(Recorded information)

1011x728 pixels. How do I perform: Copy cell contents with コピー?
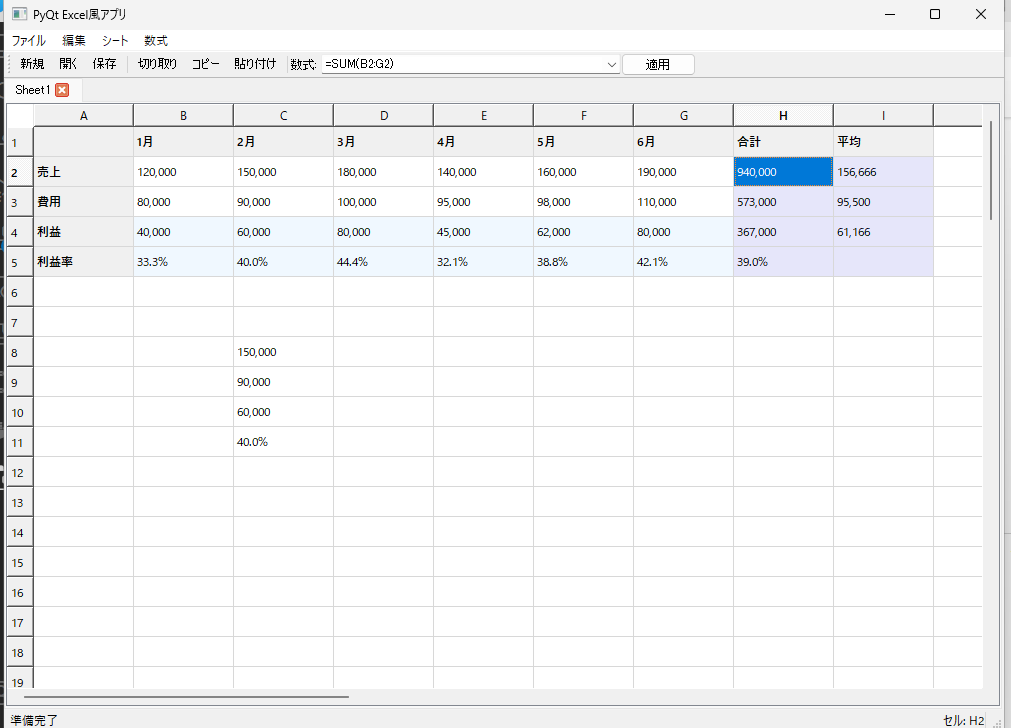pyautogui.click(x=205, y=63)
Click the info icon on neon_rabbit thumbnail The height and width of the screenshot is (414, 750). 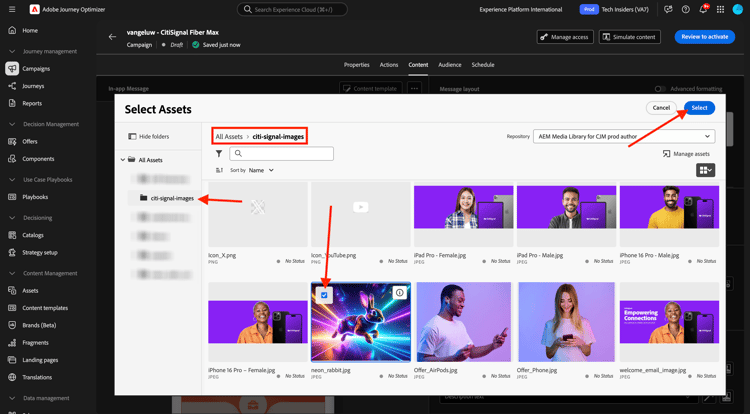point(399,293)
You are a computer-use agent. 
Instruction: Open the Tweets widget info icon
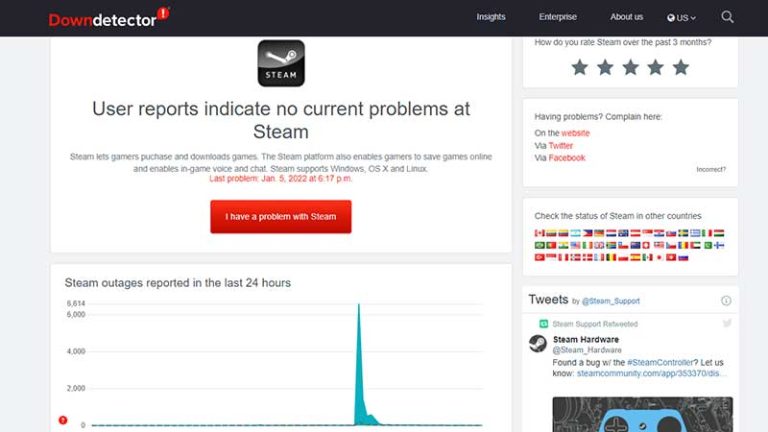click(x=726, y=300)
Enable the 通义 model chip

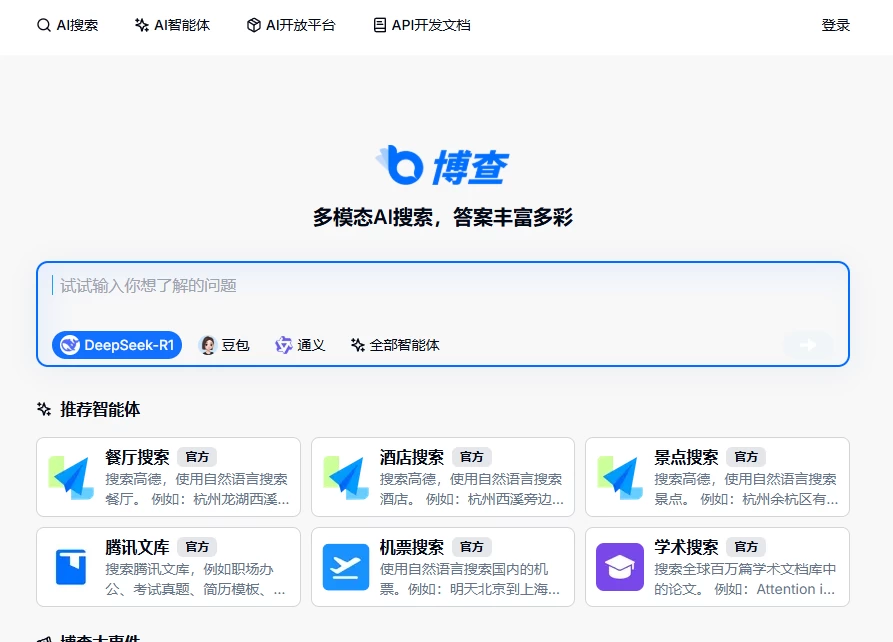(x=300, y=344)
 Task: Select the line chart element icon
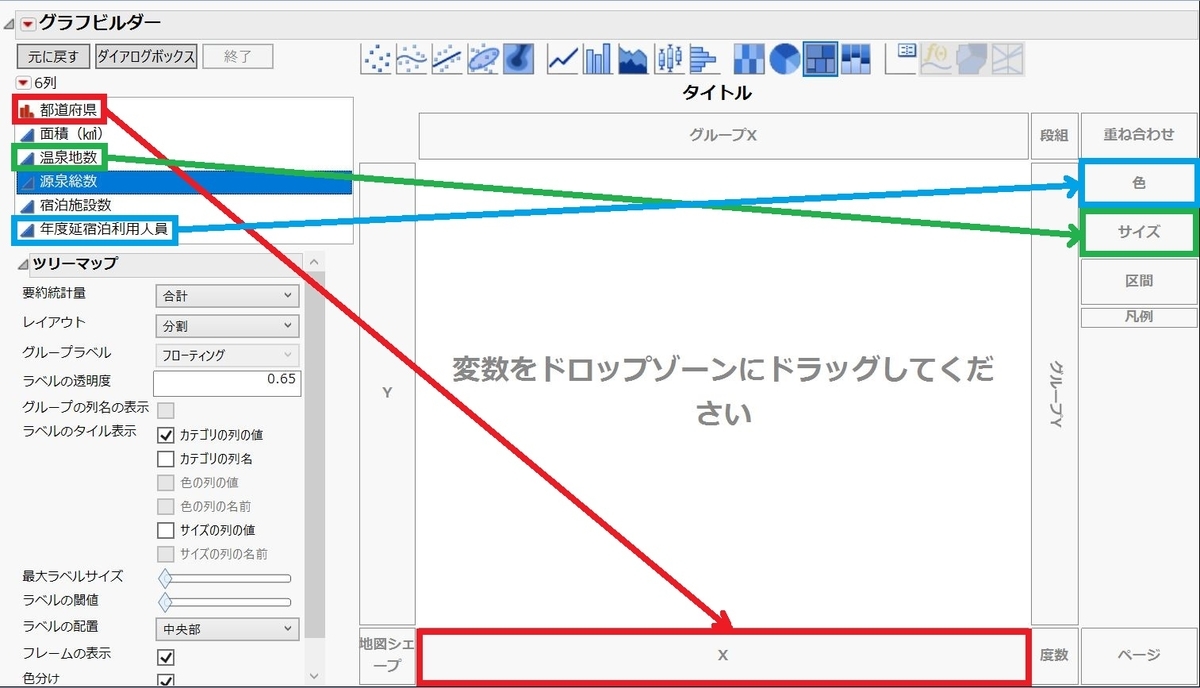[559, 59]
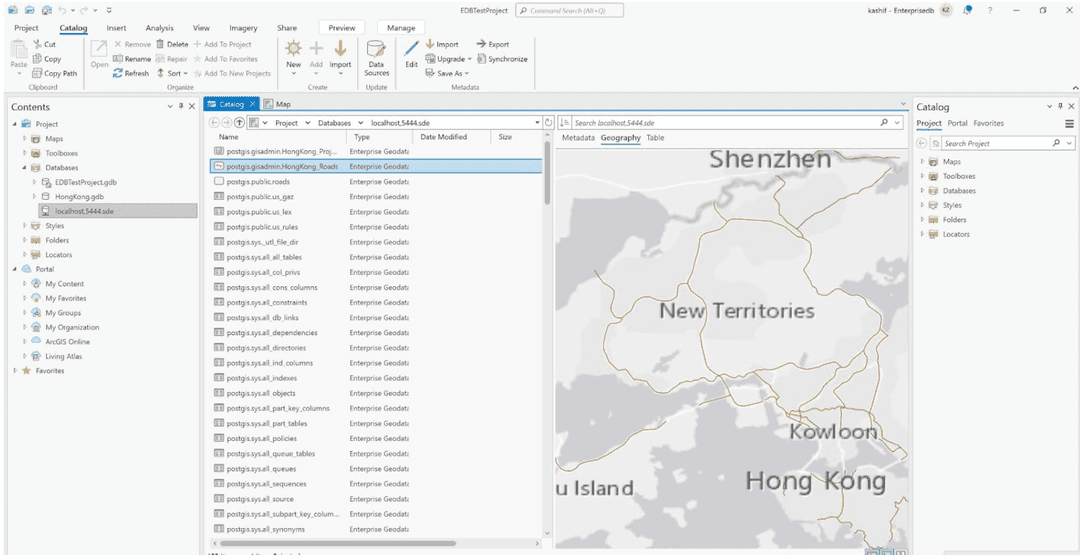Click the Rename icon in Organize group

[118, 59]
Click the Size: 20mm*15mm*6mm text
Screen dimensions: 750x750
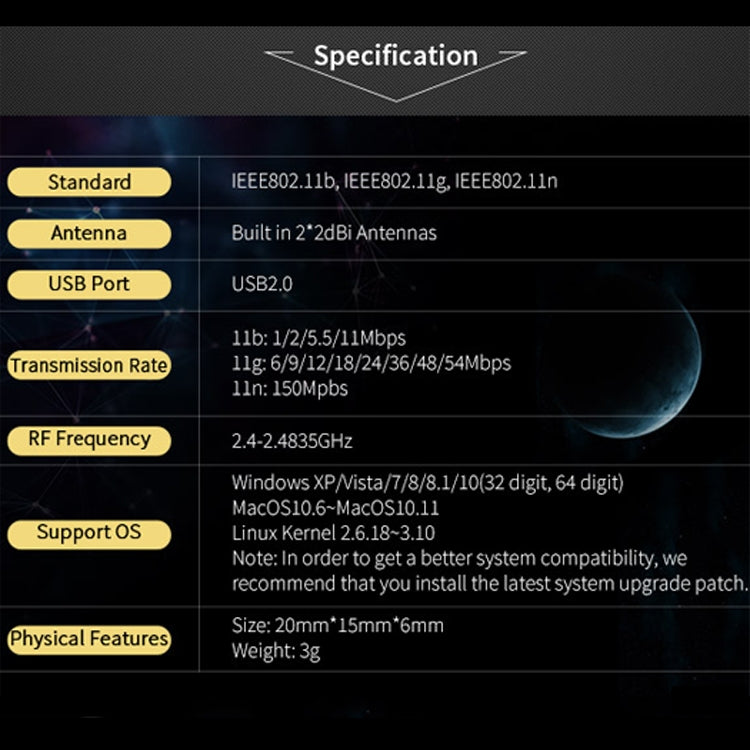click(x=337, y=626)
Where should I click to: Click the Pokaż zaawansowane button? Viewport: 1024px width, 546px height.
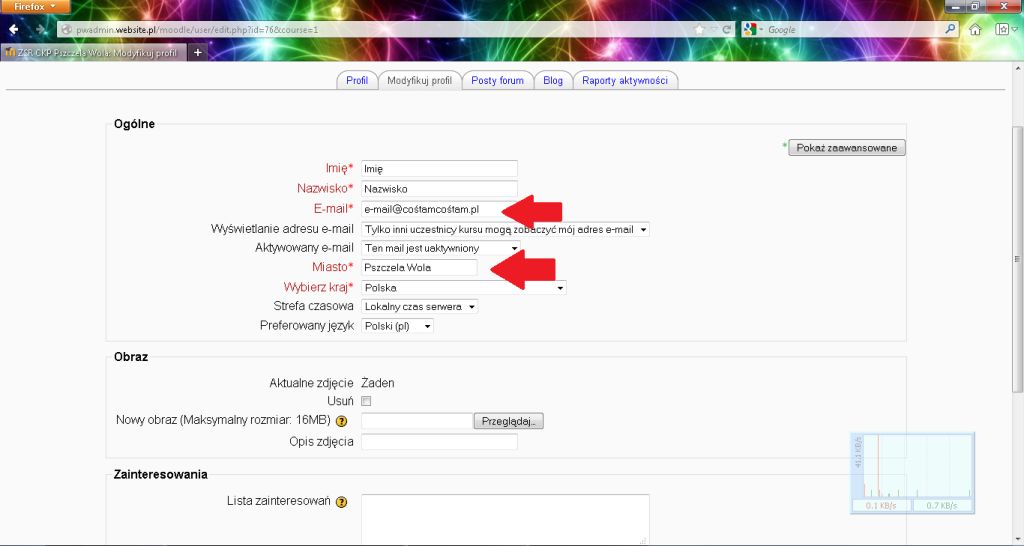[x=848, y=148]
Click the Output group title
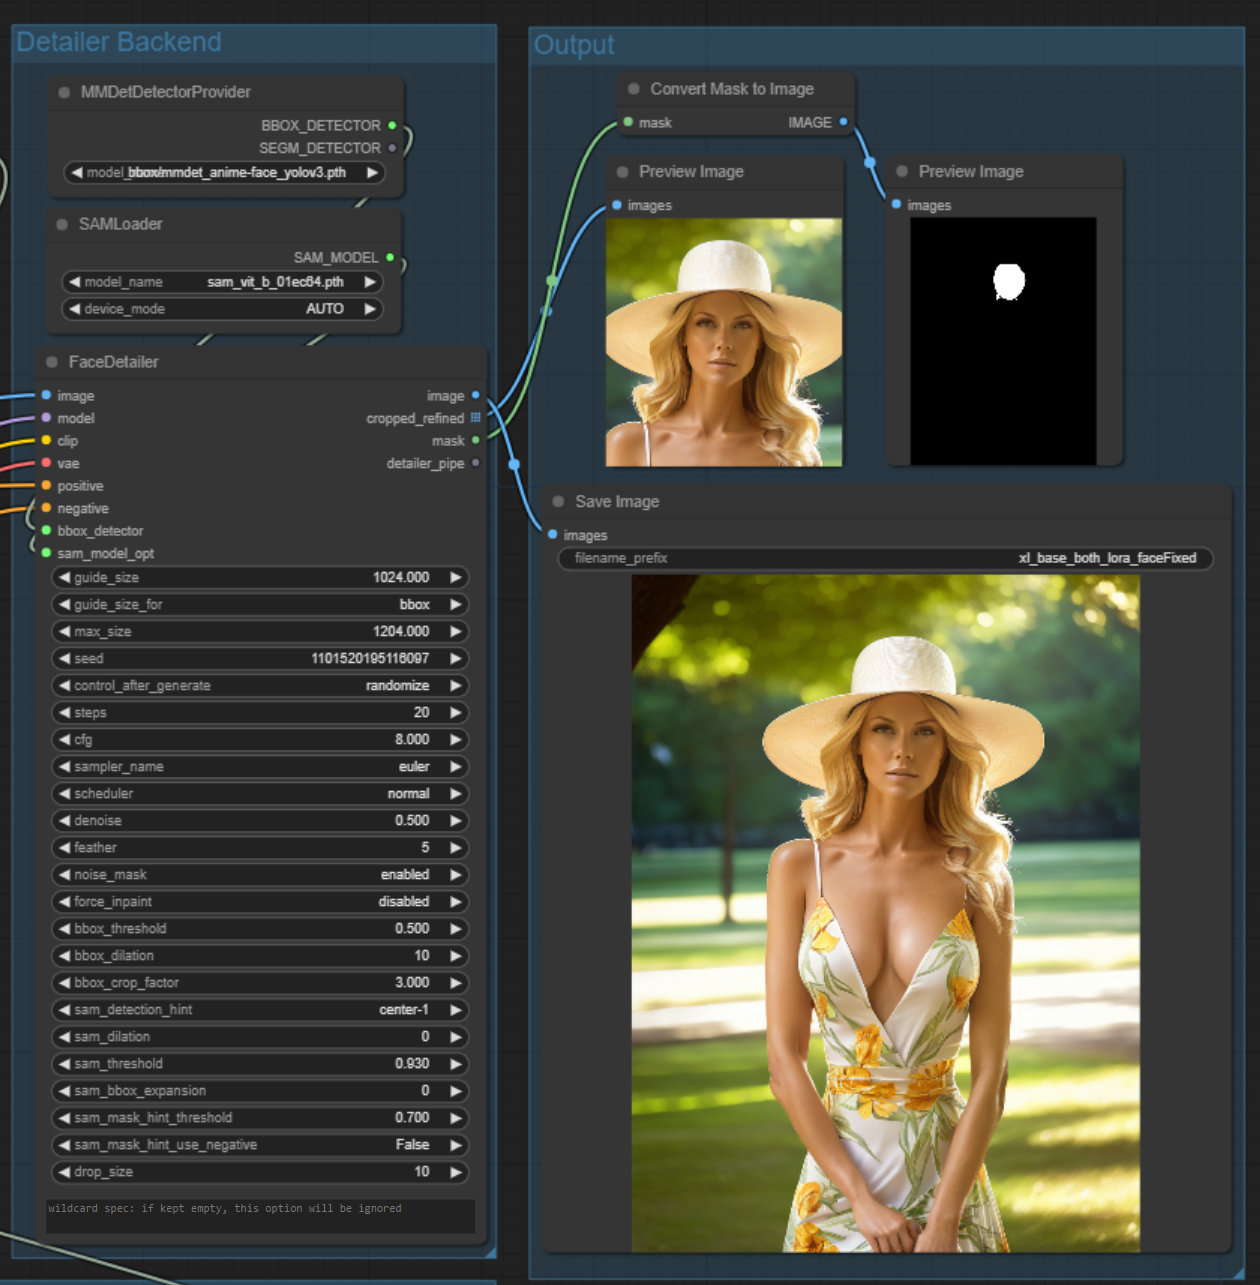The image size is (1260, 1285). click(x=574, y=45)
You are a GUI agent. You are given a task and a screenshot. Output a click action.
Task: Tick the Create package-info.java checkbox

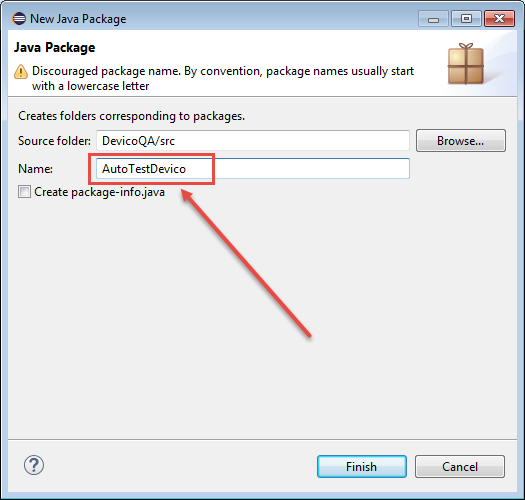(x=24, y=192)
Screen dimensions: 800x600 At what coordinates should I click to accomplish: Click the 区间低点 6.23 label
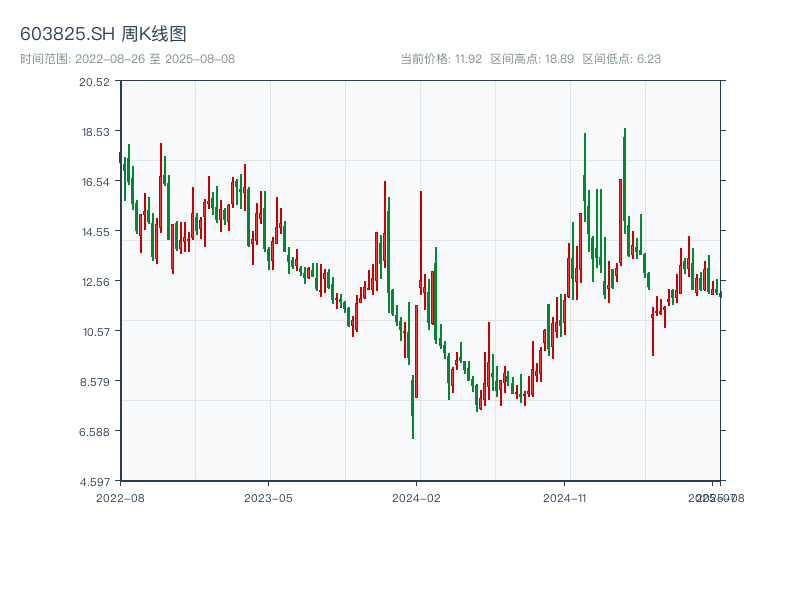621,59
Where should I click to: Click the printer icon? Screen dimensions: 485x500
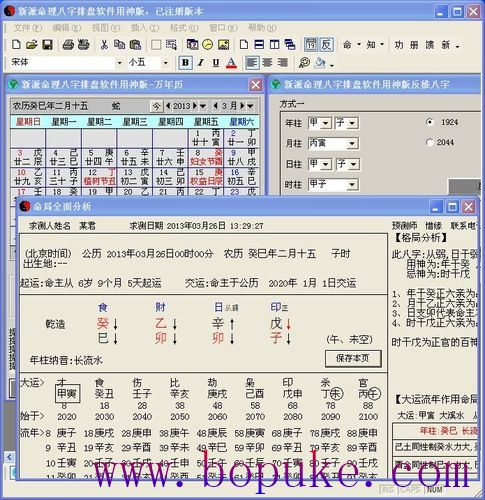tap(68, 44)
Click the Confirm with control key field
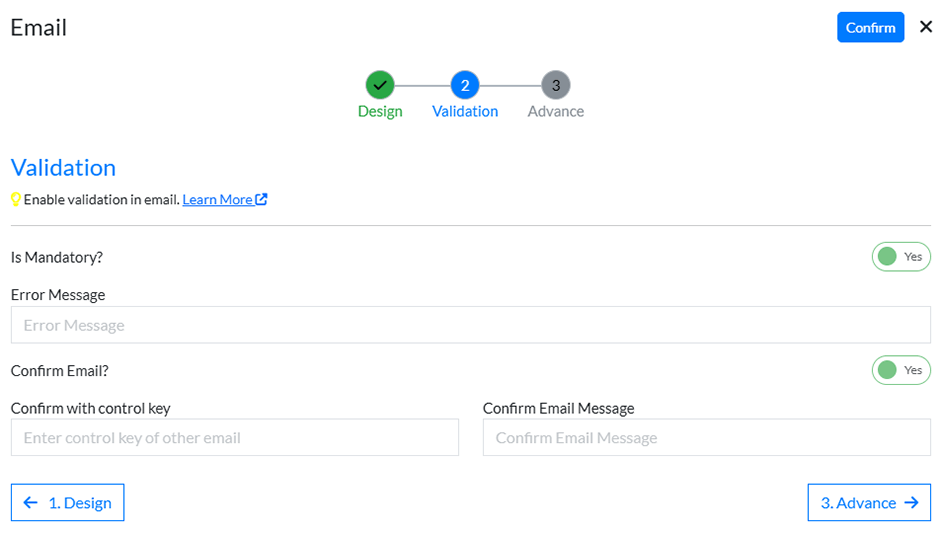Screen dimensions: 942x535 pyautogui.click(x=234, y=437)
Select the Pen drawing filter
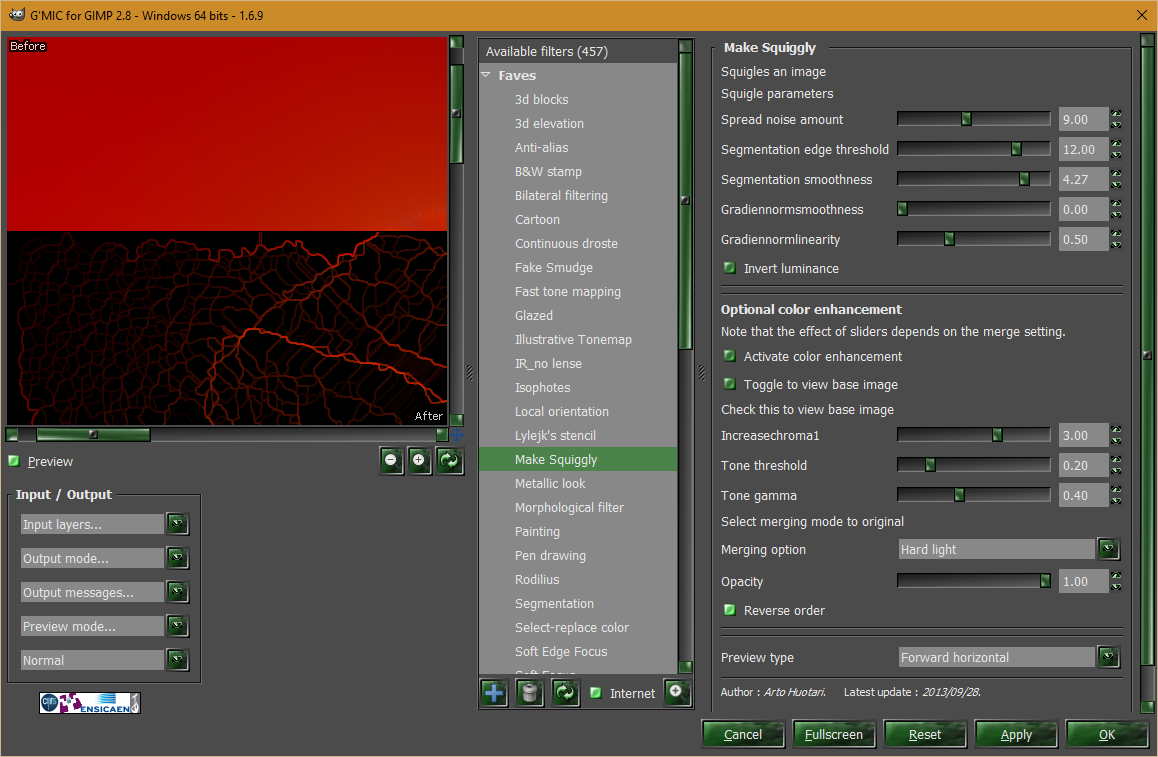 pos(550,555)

(End Recorded information)

What is needed —
Given the data above, which lines hold the string "agent"? Return them.

Expected answer —
You are a computer-use agent. 
You are a GUI agent. You are given a task and a screenshot. Output a click action.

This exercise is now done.